◆ **SUPPLIED TEXT**
Ok, yea this did seem odd but I kind of ignored it.  Done.

> 
> > +		sprintf(dcr->name, "dc%d", i);

I may take this out too now that we always set the name regardless of if the
region is available.

Although...  I wonder if setting the name to something like '<nil>' by default
would be beneficial in some way?  :-/

> > +
> > +		dev_dbg(dev,
> > +			"DC region %s DPA: %#llx LEN: %#llx BLKSZ: %#llx\n",
> > +			dcr->name, dcr->base, dcr->decode_len, dcr->blk_size);
> > +	}
> > +
> > +	/*
> > +	 * Calculate entire DPA range of all configured regions which will be mapped by
> > +	 * one or more HDM decoders
> > +	 */
> > +	mds->total_dynamic_capacity =
> > +		mds->dc_region[mds->nr_dc_region - 1].base +
> > +		mds->dc_region[mds->nr_dc_region - 1].decode_len -
> > +		mds->dc_region[0].base;
> > +	dev_dbg(dev, "Total dynamic capacity: %#llx\n",
> > +		mds->total_dynamic_capacity);
> > +
> > +dc_error:
> > +	kvfree(dc);
> > +	return rc;
> > +}
> > +EXPORT_SYMBOL_NS_GPL(cxl_dev_dynamic_capacity_identify, CXL);
> > +
> 
> 
> 
> > @@ -1121,13 +1289,23 @@ int cxl_mem_create_range_info(struct cxl_memdev_state *mds)

◆ **WHAT IS BEING ASKED**
Transcribe the patch review reply above, reproducing every line in full with its spacing and quote markers unchanged.

◆ **DATA PROVIDED**

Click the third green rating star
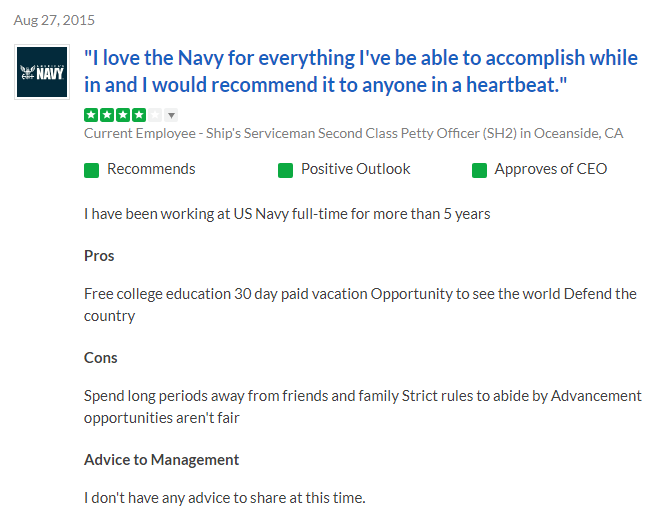The height and width of the screenshot is (525, 665). pyautogui.click(x=121, y=114)
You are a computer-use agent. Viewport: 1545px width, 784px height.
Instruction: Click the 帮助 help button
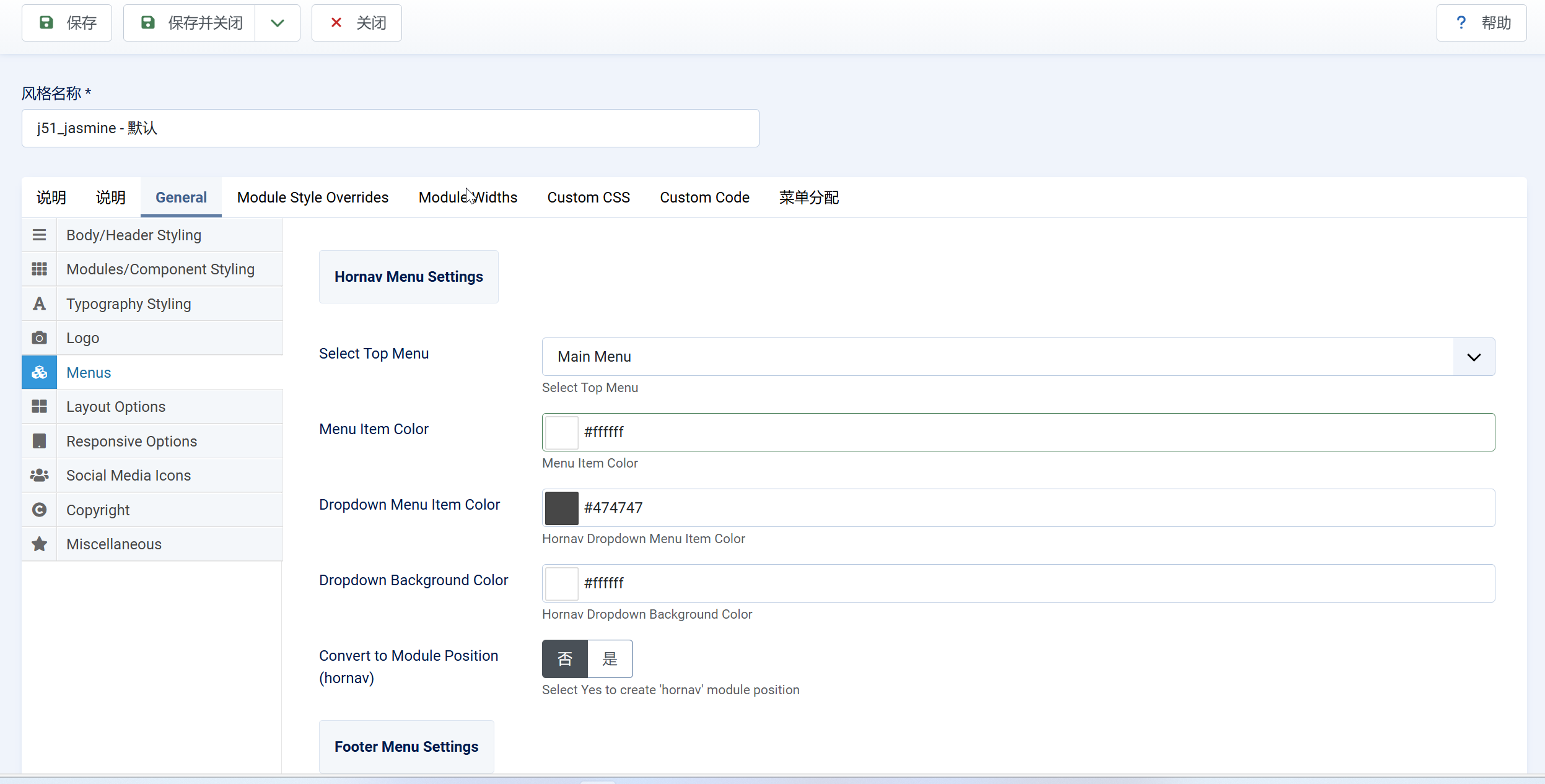(x=1481, y=23)
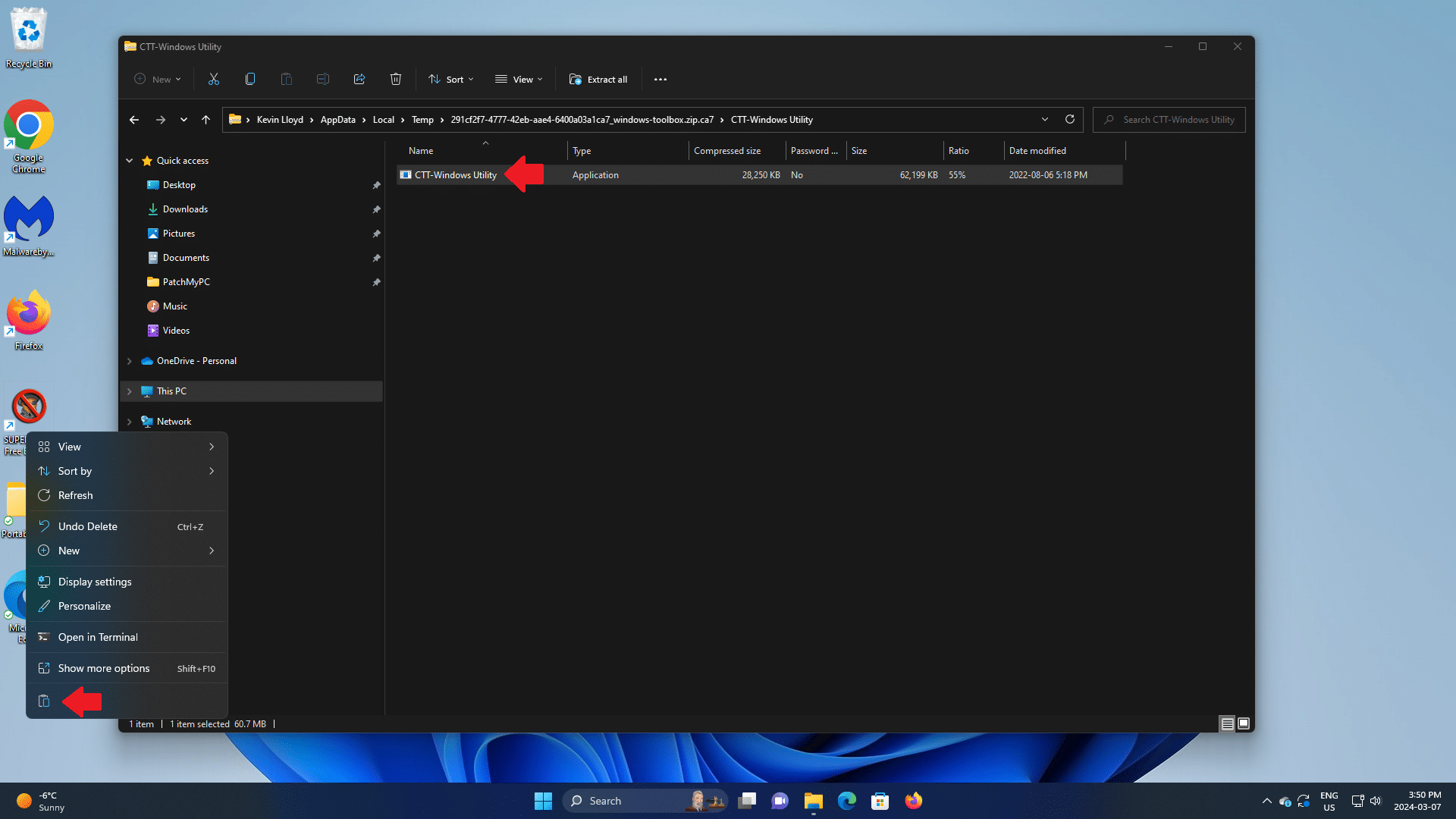1456x819 pixels.
Task: Switch to details view layout in status bar
Action: point(1227,724)
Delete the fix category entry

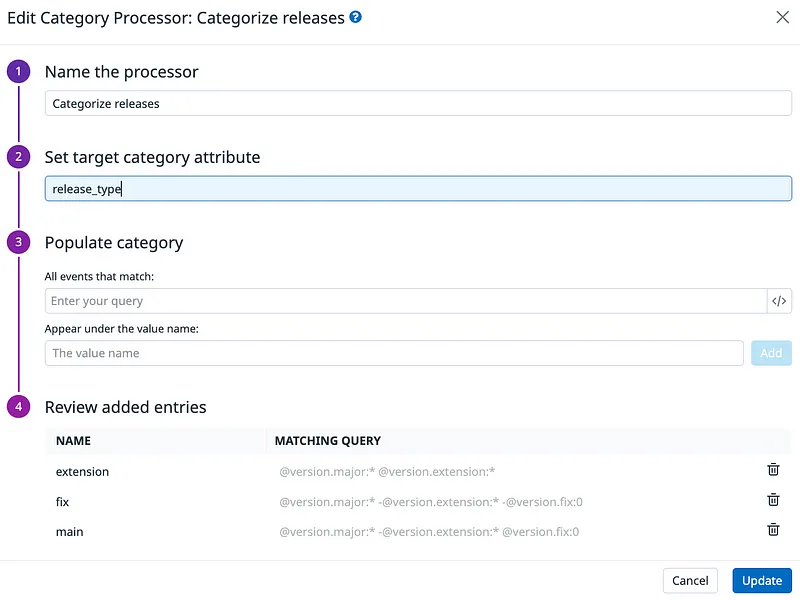tap(773, 501)
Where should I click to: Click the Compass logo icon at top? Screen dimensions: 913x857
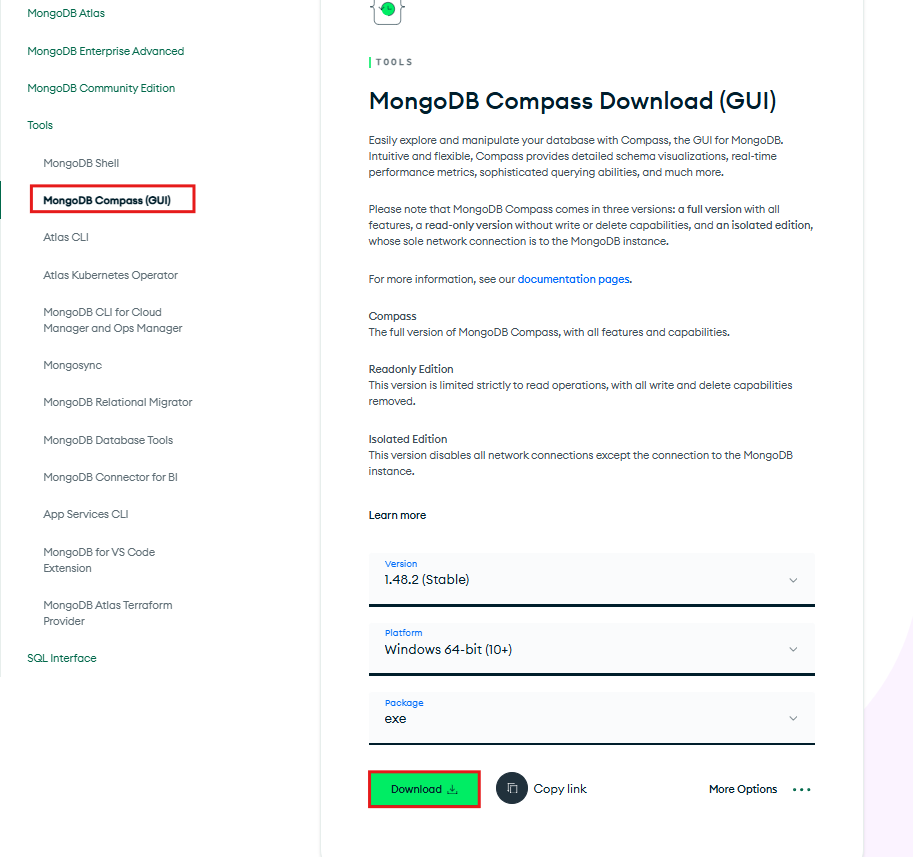388,9
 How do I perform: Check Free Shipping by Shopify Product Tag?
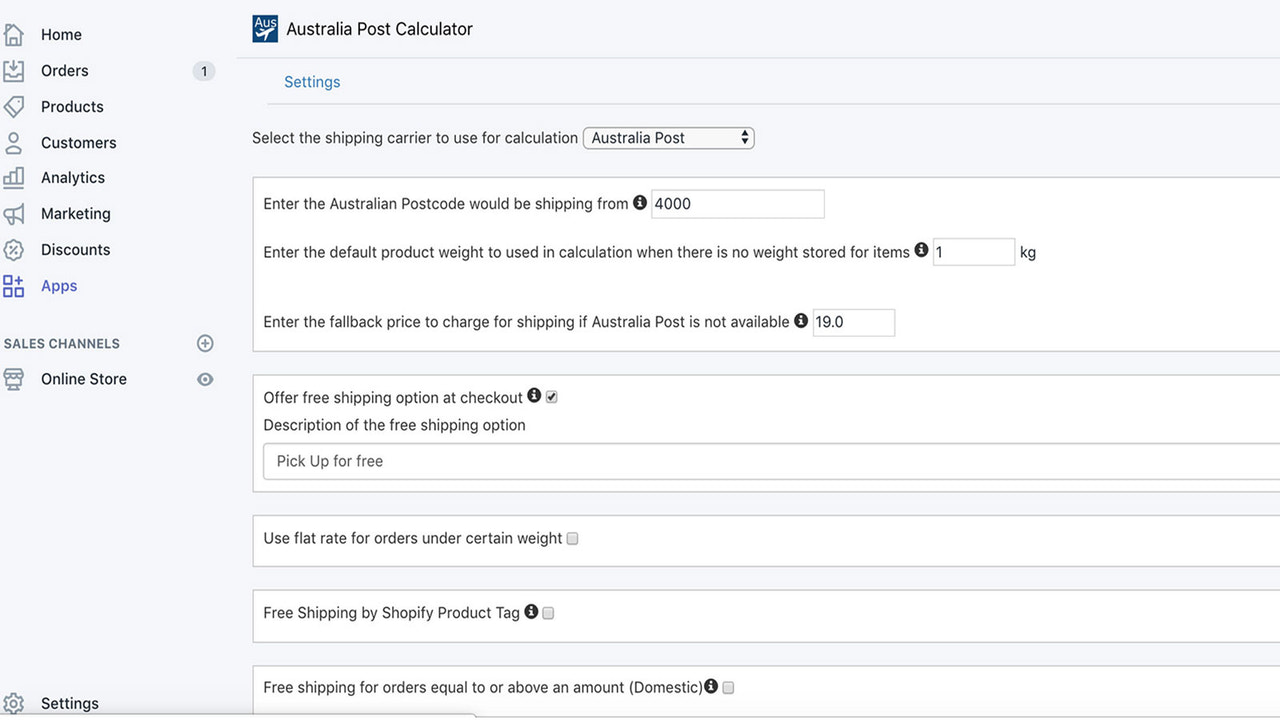[548, 612]
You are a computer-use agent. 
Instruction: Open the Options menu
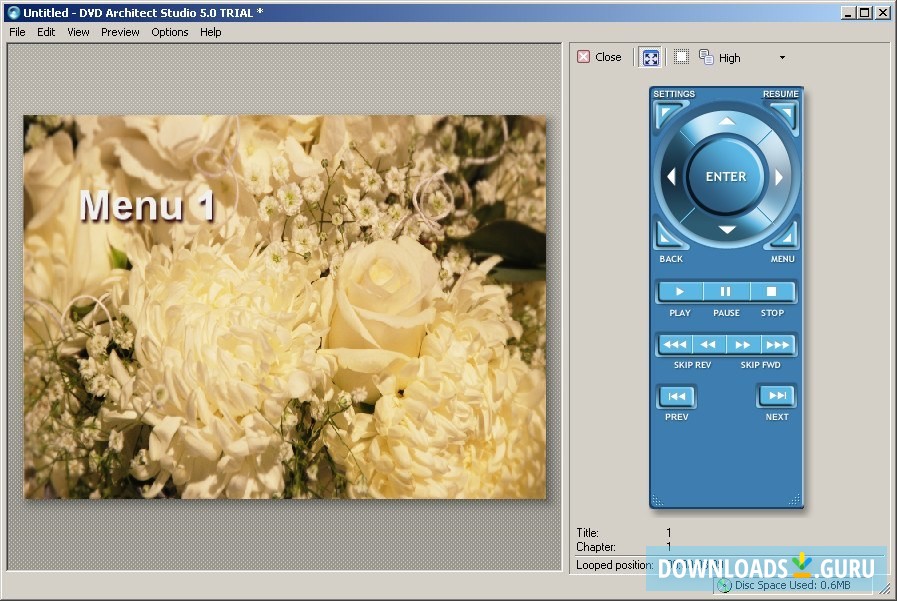click(x=169, y=32)
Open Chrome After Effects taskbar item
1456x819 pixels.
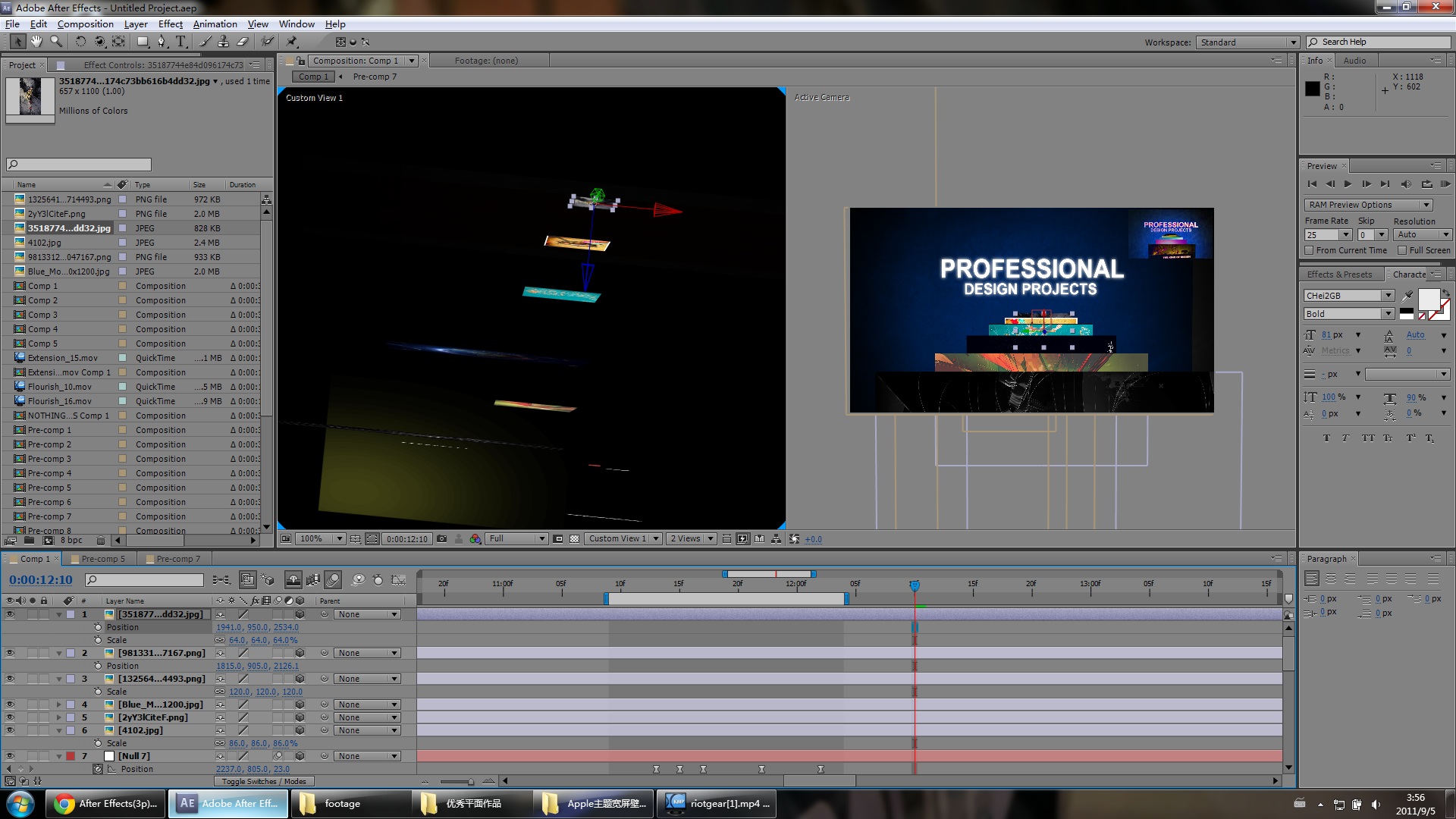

◆ **COMPLETE ANSWER**
Ok, yea this did seem odd but I kind of ignored it.  Done.

> 
> > +		sprintf(dcr->name, "dc%d", i);

I may take this out too now that we always set the name regardless of if the
region is available.

Although...  I wonder if setting the name to something like '<nil>' by default
would be beneficial in some way?  :-/

> > +
> > +		dev_dbg(dev,
> > +			"DC region %s DPA: %#llx LEN: %#llx BLKSZ: %#llx\n",
> > +			dcr->name, dcr->base, dcr->decode_len, dcr->blk_size);
> > +	}
> > +
> > +	/*
> > +	 * Calculate entire DPA range of all configured regions which will be mapped by
> > +	 * one or more HDM decoders
> > +	 */
> > +	mds->total_dynamic_capacity =
> > +		mds->dc_region[mds->nr_dc_region - 1].base +
> > +		mds->dc_region[mds->nr_dc_region - 1].decode_len -
> > +		mds->dc_region[0].base;
> > +	dev_dbg(dev, "Total dynamic capacity: %#llx\n",
> > +		mds->total_dynamic_capacity);
> > +
> > +dc_error:
> > +	kvfree(dc);
> > +	return rc;
> > +}
> > +EXPORT_SYMBOL_NS_GPL(cxl_dev_dynamic_capacity_identify, CXL);
> > +
> 
> 
> 
> > @@ -1121,13 +1289,23 @@ int cxl_mem_create_range_info(struct cxl_memdev_state *mds)